Dictator (Latin dictator) in Ancient Rome — a specially authorized official (magistrate) during the republic, appointed by the consuls by decision of the Senate for a maximum of 6 months in emergency situations and danger to the Roman state, when it was considered necessary to concentrate power in one hand.
The dictator's appointment went like this: the Senate passed a resolution: "Let the consuls take measures so that the state does not suffer damage." After that, the consuls called the dictator's name and immediately dismissed their lictors, who all passed to the dictator (the dictator was supposed to have 24 lictors, while the consuls went with 12). In this case, they became ordinary Roman citizens before the dictator, and the dictator had the right of life and death over them, as well as over all citizens except the tribunes of the people. After the appointment, the dictator chose an assistant-the chief of cavalry (Latin magister equitum).
The dictator had full state power. When appointing a dictator, the reason for his election was always added to his title (for example, dictator who was elected because of military danger-Dictator rei gerundae causa, that is, "dictator for the conduct of war"). The dictator could not be held accountable after the end of his term of office for any actions he had committed.

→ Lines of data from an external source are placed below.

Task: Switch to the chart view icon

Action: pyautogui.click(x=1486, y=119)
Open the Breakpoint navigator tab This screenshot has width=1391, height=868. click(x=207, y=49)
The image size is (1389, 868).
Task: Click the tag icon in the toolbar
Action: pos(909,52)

Dictator's edicts before the 4th century BC could not be appealed to the People's Assembly. Normally, the dictator was obeyed by all officials, including the consuls. Initially, only patricians could be appointed to the post of dictator, but from 356 BC they could also become Plebeians. In rare cases, the dictator was chosen to perform only one specific task, for example, " dictator to hammer a nail "(a religious ritual during a holiday). During the Late Republic, when According to Sulla and Caesar, dictators could be appointed dictators without term limits (Lat. dictator perpetuus), while the position of dictator acquired a monarchical character.